I remember when I was still new to Japan and still new to dating girls in Japan. I had a lot of learning to do in the area of culture and especially dating culture. Something that I wasn't used to was the 告白 or 'love confession'. In fact, I'm still not at all used to this concept and I don't like it.

I had been on 2-3 dates with a 26 year old. I was probably 23 at the time. We had made out a lot and she had been over to my place and things had progressed towards sex, but not all the way. One night we were drinking with friends at a bar and I felt the timing and mood was right for us to head towards home. I offered her to come to my place but she stopped me and said, "I can not go with you cause you will try to have sex with me. I can't have sex because you don't seem to love me."

It was so serious, intense and presumptuous I started to laugh, but at that same moment some saliva got caught in my windpipe and I just started choking and coughing. I was turning red and struggling to breathe yet with every inhale I managed to get into my lungs, out came profuse laughter spiked with coughing. It was embarrassing and hilarious at the same time. Tears were welling up in my eyes and sweat started to perspire from my forehead.

In the west, we don't meet someone and then fall in love with them after hanging out 2-3 times, especially in the absolute party environment I had been in before I came to Japan. This is just not a concept that occurs. Even in the movies some sort of drama will occur between the hero and heroine before they realize their differences, accept them and fall for each other. I had a couple of dates with this grown woman and she wouldn't come over to my place because I didn't love her?

After I had recovered from my coughing seizure and regained my composure I responded from instinct without thinking about her position or her reason to say what she had said.
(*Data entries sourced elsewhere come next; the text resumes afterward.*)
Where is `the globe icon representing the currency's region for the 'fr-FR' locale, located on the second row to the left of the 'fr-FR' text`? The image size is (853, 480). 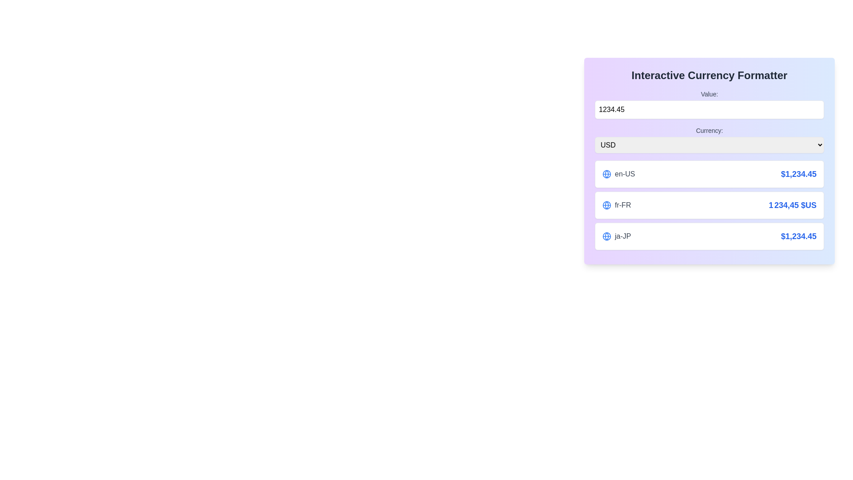
the globe icon representing the currency's region for the 'fr-FR' locale, located on the second row to the left of the 'fr-FR' text is located at coordinates (607, 205).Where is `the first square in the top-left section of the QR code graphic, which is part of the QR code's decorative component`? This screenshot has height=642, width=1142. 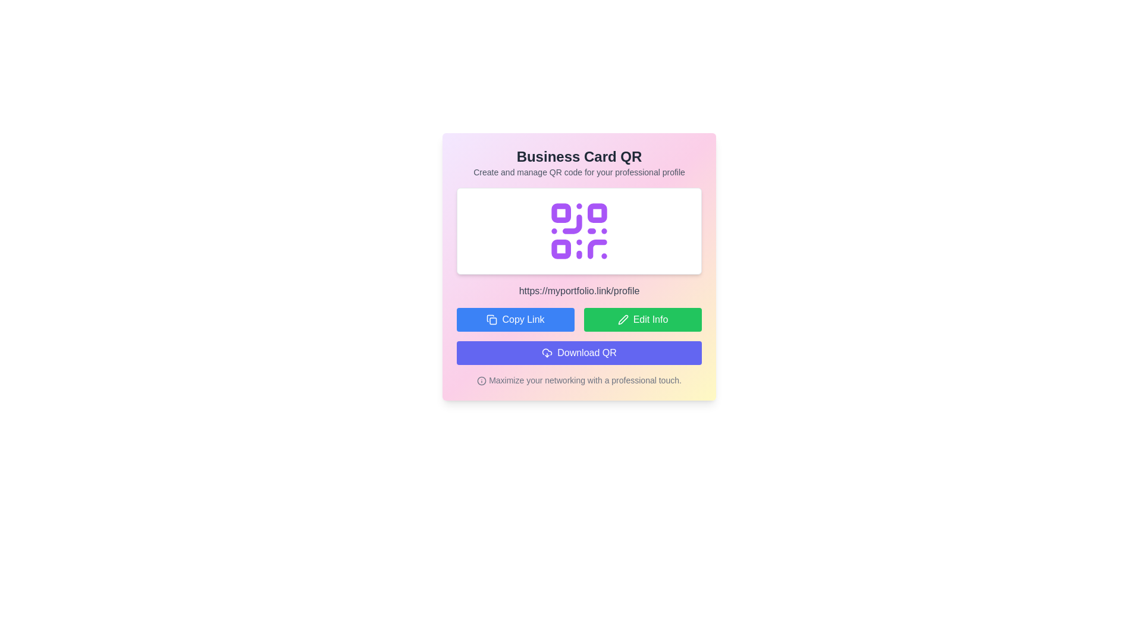 the first square in the top-left section of the QR code graphic, which is part of the QR code's decorative component is located at coordinates (560, 212).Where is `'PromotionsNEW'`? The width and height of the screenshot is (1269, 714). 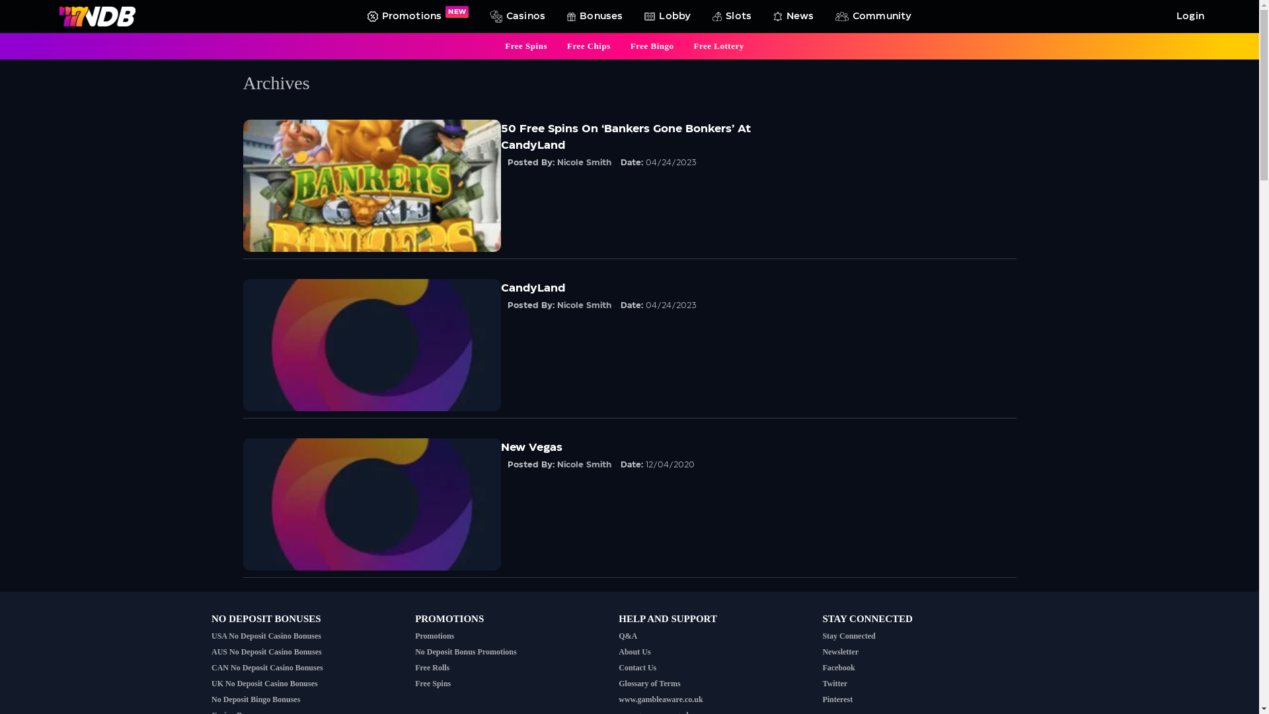
'PromotionsNEW' is located at coordinates (415, 16).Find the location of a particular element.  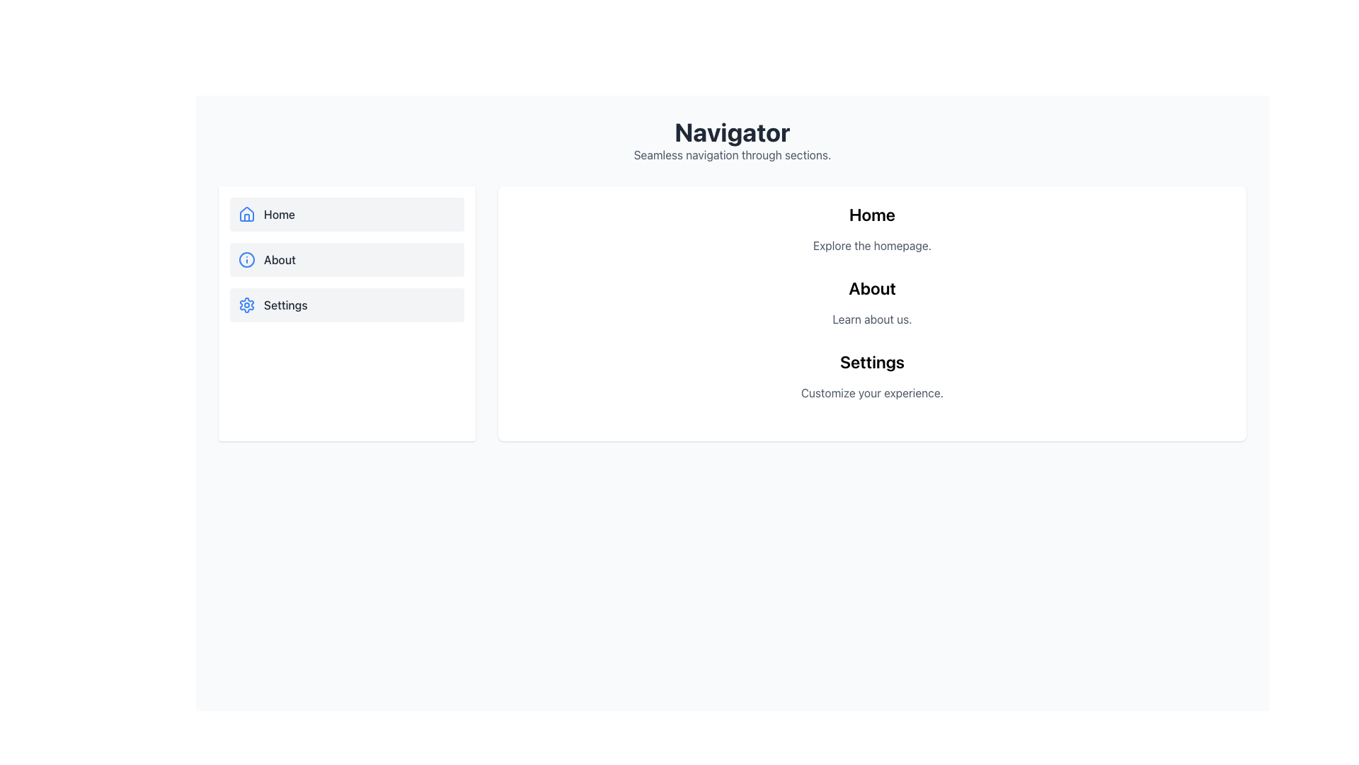

the 'Settings' text label in the left vertical navigation pane is located at coordinates (285, 304).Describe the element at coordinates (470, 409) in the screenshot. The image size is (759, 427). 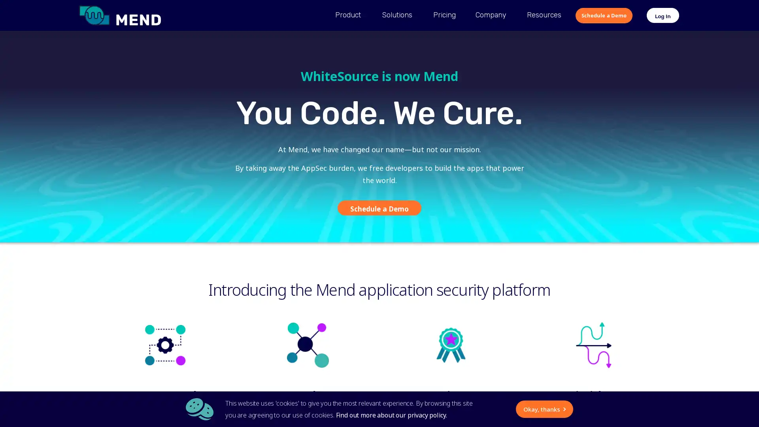
I see `Okay, thanks` at that location.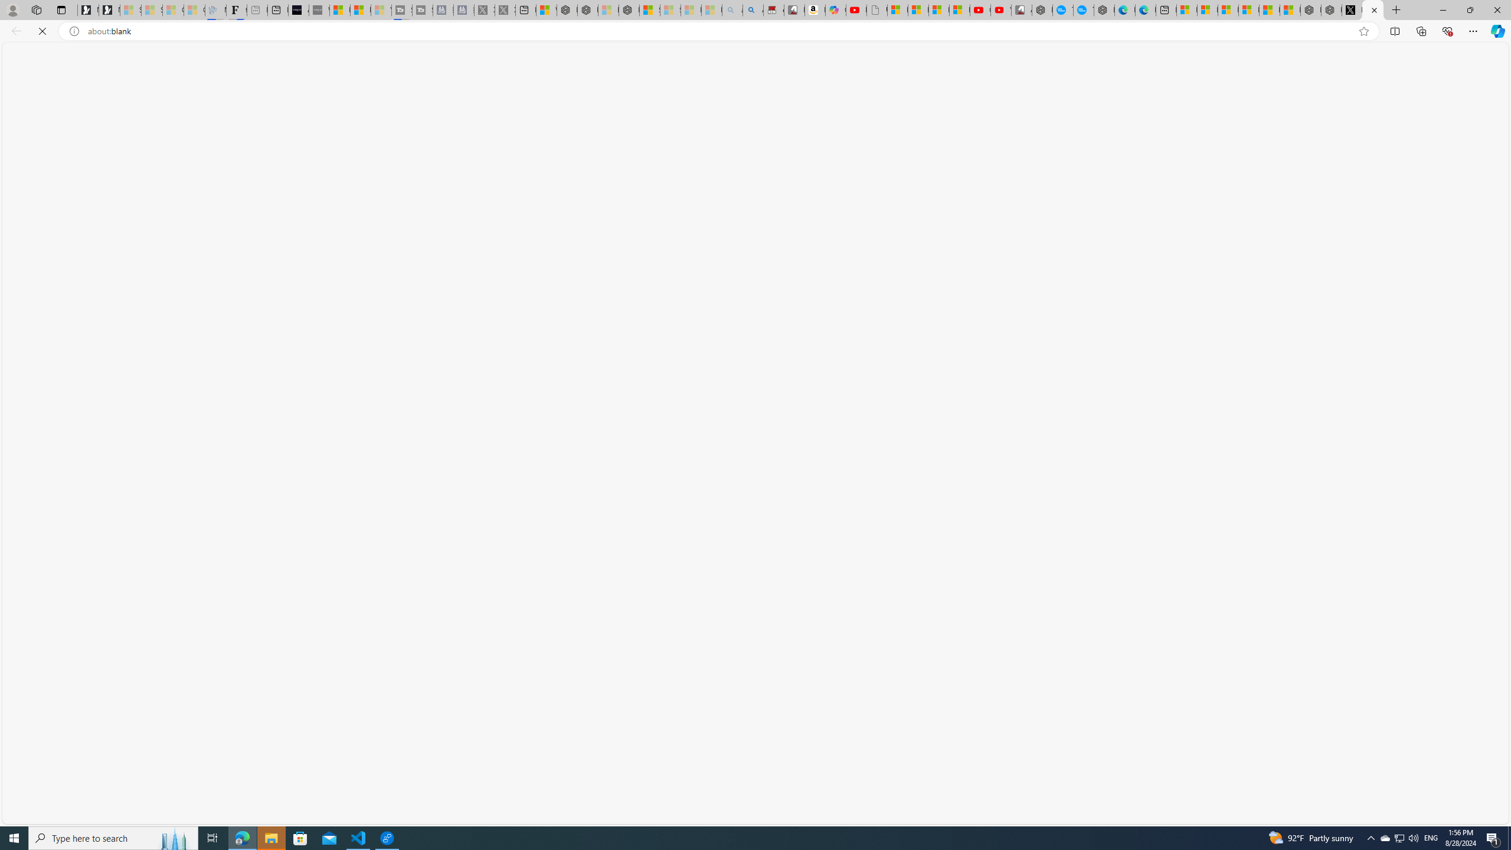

Insensitively enough I said, "Of course I don't love you. We only just met. Do you expect me to love you already? Do you love me?"
She gave a shock horror, "No." response that told me she was a bit embarrassed about what she had asked or implied for me to be feeling. I was very gun-ho about my principles back in the day and gave her the serious straight talk there and then;

"There are a few things that I look for in a relationship. One of them is trust and another is being able to have a good time with the other person. I also think a very important thing for me in a relationship is sex. If you aren't interested in enjoying sex with me, I don't think we should be together. I will still respect you as a friend however. Goodnight."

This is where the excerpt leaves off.